Hollanda'daki Radboud Üniversitesi Tıp Merkezi'nden Martin Gotthardt "Tümörün nerede olduğu bilinmiyorsa cerrahlar onu bulana kadar pankreası keserdi" diyerek ekliyor: 

Günümüzde insülinoma tespit edilemediği takdirde hastalar ameliyat edilmiyor çünkü doktorlar pankreasın tamamını çıkarmak istemiyor.

Gotthardt ve ekip arkadaşlarının Journal of Nuclear Medicine adlı hakemli dergide yayımlanan çalışmasına göre Gila canavarı adlı kertenkele bu sorunu çözmede büyük potansiyele sahip.

ABD ve Meksika'da yaşayan Gila canavarı, genellikle ölümcül olmayan bir zehir salgılıyor.

Kertenkelenin tükürüğündeki bir protein daha önce laboratuvarda işlemden geçirilerek diyabet tedavisinde kullanılmıştı. Sözkonusu protein pankreastaki reseptörlere bağlanarak insülin üretmelerini sağlıyor. 

Bilim insanları bundan yola çıkarak aynı proteinin insülinomaları da tespit etmeye yarayıp yaramayacağını araştırmaya koyuldu. 

İlk çalışmalarda radyoaktif bir molekül eklenen protein tümörü saptamasına karşın düşük kan şekeri ve mide bulantısı gibi yan etkilere yol açtı.

Yeni çalışmayı yürüten ekipse başka bir molekül ekleyerek yan etkileri büyük ölçüde ortadan kaldırdı. 

Kan şekeri düşük olan 69 kişide yeni yöntemi test eden bilim insanları, yüzde 95 oranında başarıyla tümörleri saptayabildiğini buldu.
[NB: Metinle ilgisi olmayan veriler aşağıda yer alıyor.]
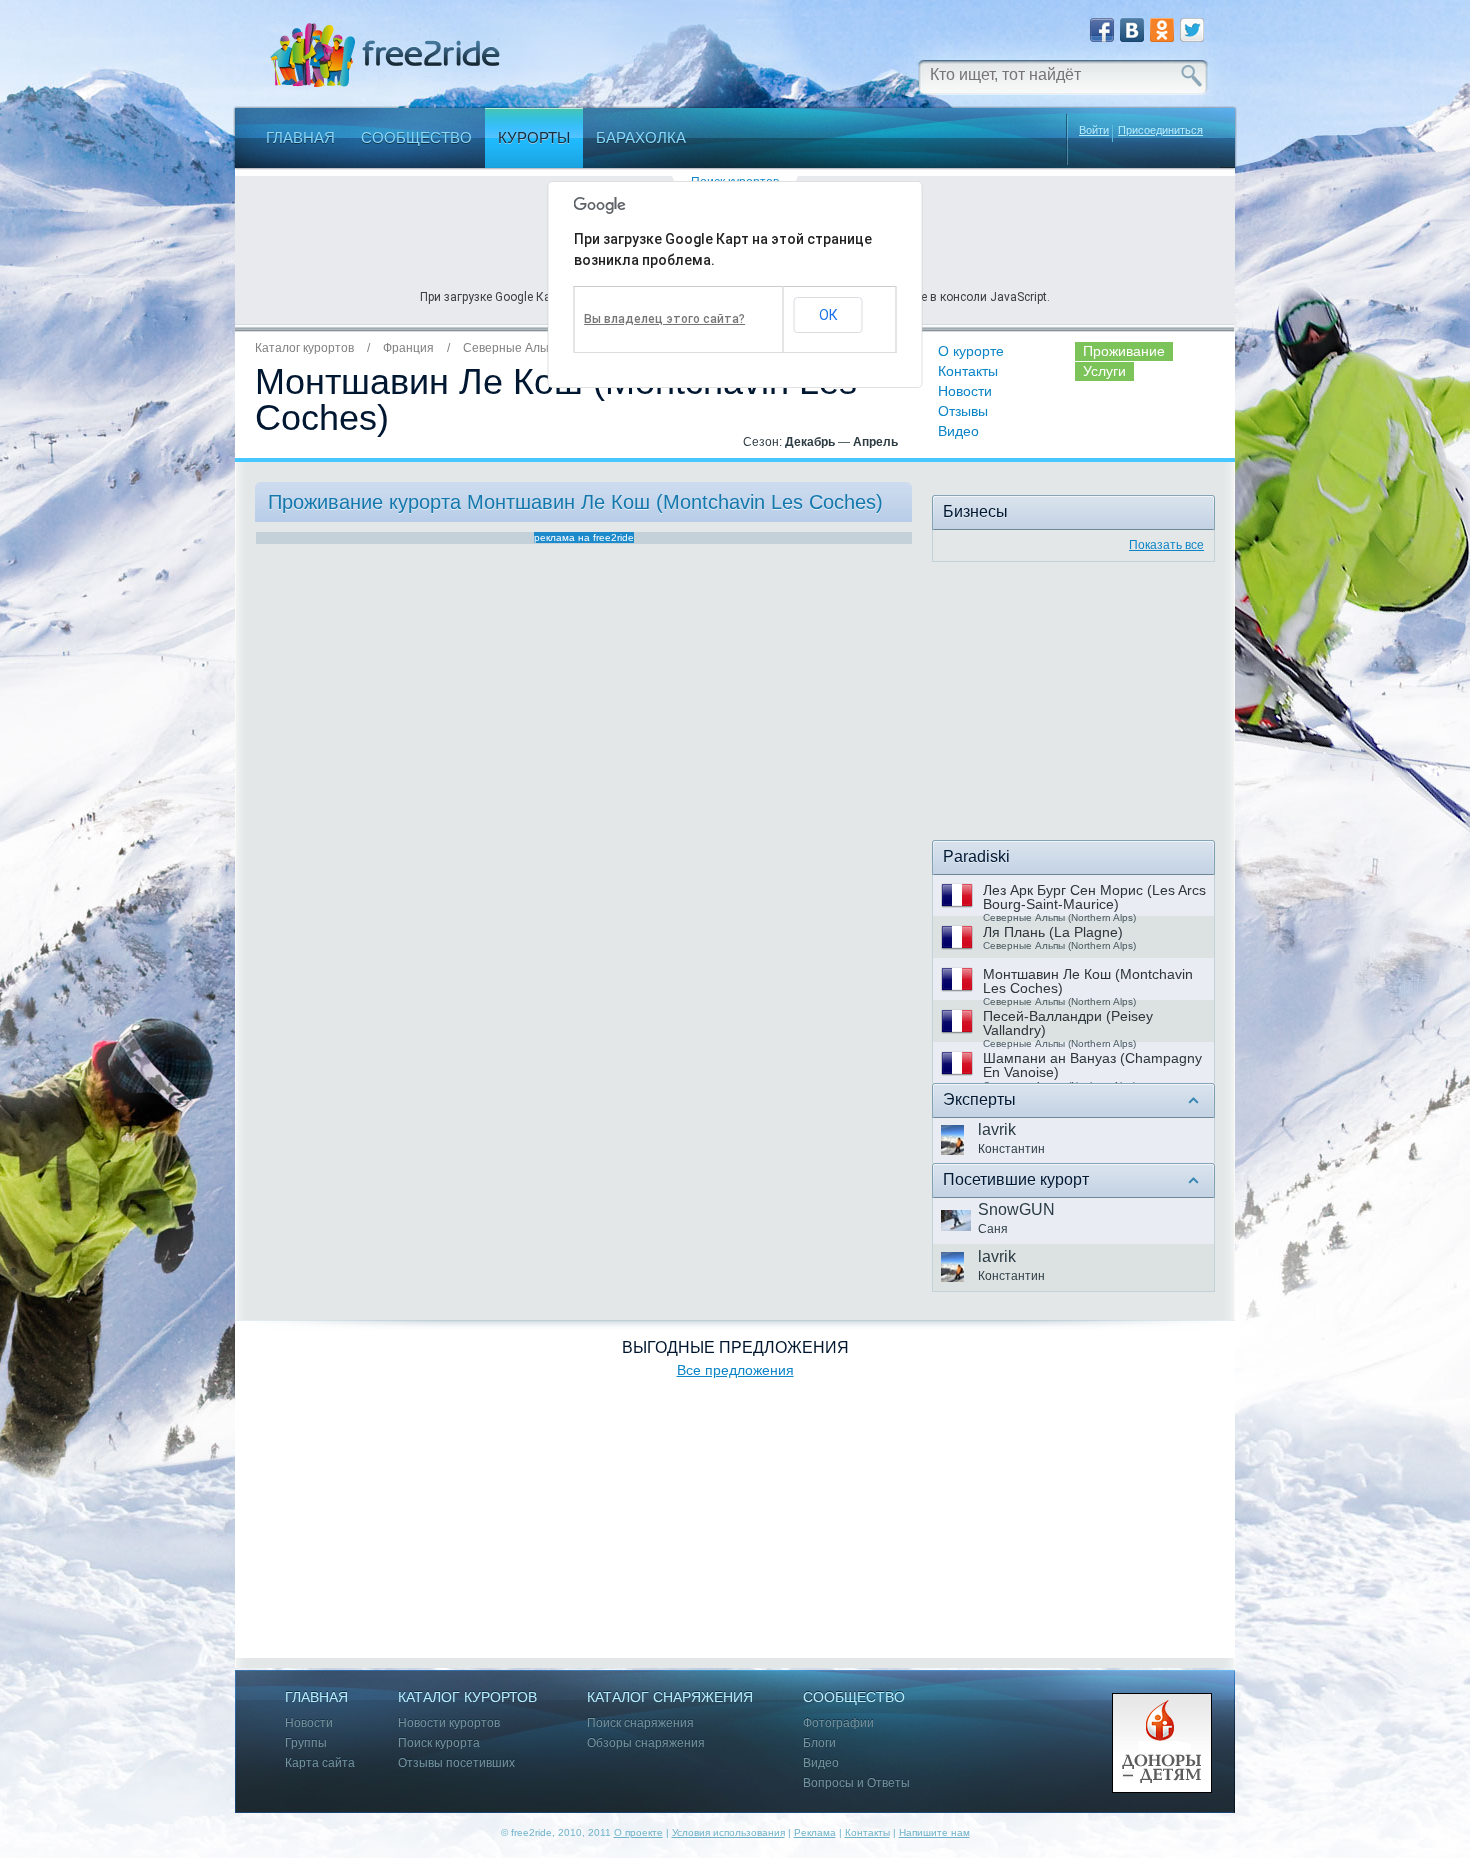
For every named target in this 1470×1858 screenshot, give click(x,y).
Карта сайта (320, 1763)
Buna karşılık mevcut taramalar yüzde 65 civarında başarı gösteriyor. 

Tümörler tespit edildikten sonra hastaların vücudundan başarıyla çıkarıldı.

Makalenin başyazarı Marti Boss, "Yeni taramanın diğer tüm taramaların yerini alabileceğine inanıyoruz" diyerek ekliyor:

Bazıları onlarca yıldır hasta olmasına rağmen bu hastaların hepsi ameliyattan sonra tamamen iyileşti.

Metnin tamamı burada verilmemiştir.